▼

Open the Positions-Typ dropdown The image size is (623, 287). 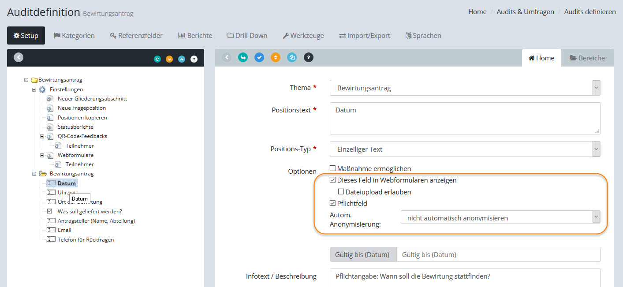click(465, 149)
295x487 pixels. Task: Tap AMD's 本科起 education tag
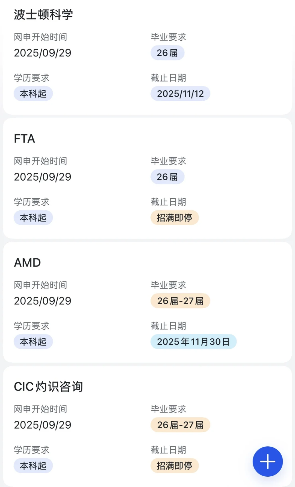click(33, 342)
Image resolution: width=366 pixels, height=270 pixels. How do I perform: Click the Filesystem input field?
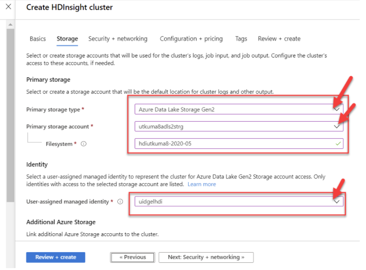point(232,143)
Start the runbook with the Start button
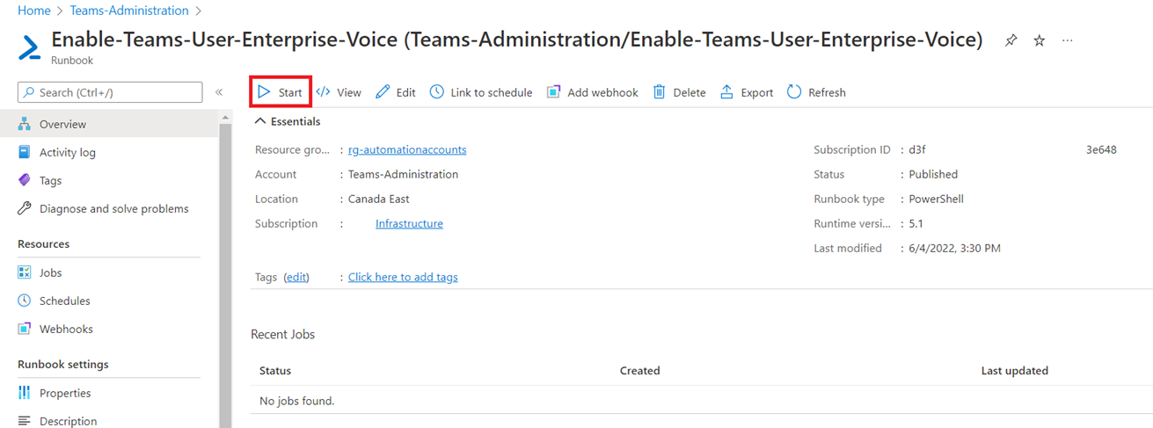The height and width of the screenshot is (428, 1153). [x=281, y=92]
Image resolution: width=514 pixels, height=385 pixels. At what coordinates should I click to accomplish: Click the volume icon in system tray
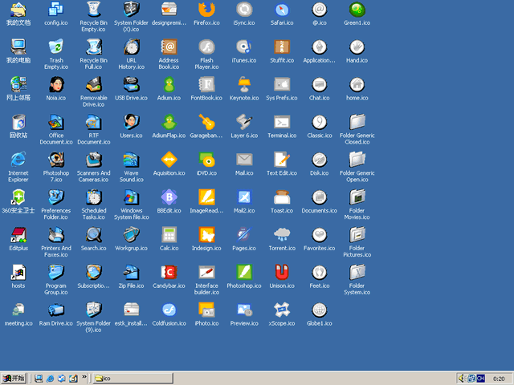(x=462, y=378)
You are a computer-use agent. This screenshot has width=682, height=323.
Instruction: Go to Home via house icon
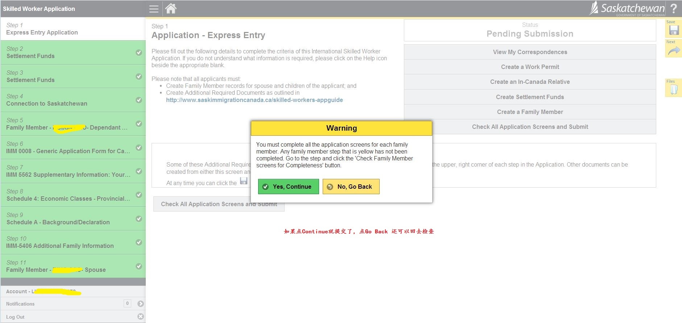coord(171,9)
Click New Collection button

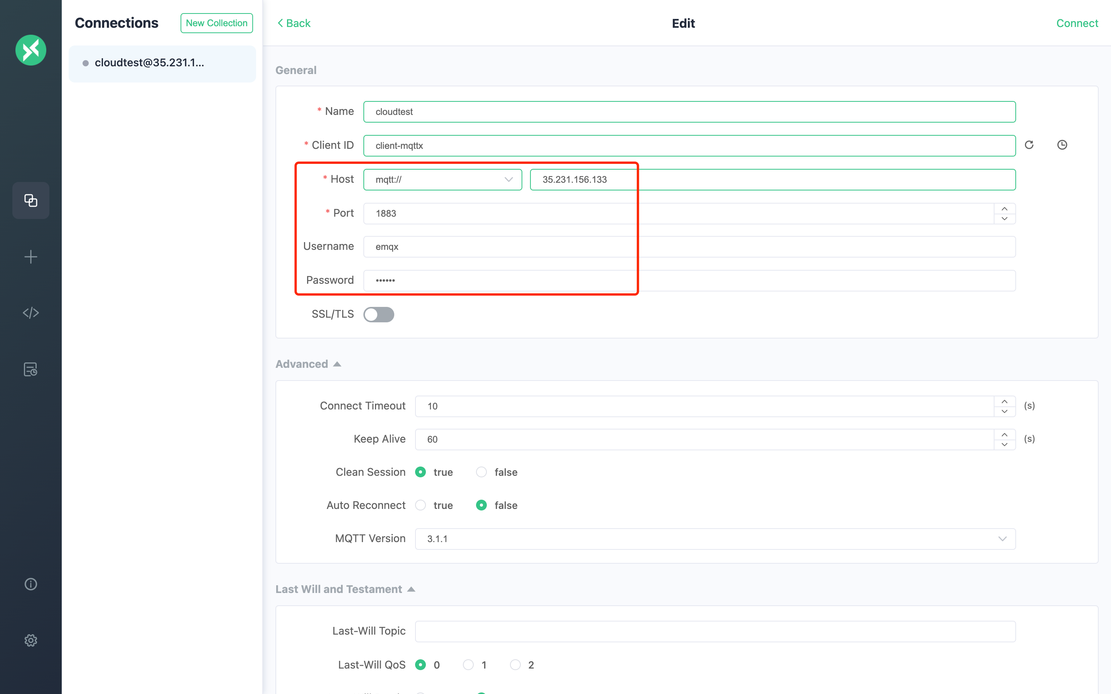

▲

Exercise details
Leave every picture out and retype exactly the lines of the records above from the one holding "Start the runbook with the Start button" through the last, both ends included and nothing besides.

Answer space
Start the runbook with the Start button
The height and width of the screenshot is (428, 1153). [x=281, y=92]
Image resolution: width=514 pixels, height=385 pixels. At what coordinates should I click to accomplish: Click the volume icon in system tray
(x=462, y=378)
You are a computer-use agent. This screenshot has width=682, height=323.
Instruction: Go to Home via house icon
coord(171,9)
Click New Collection button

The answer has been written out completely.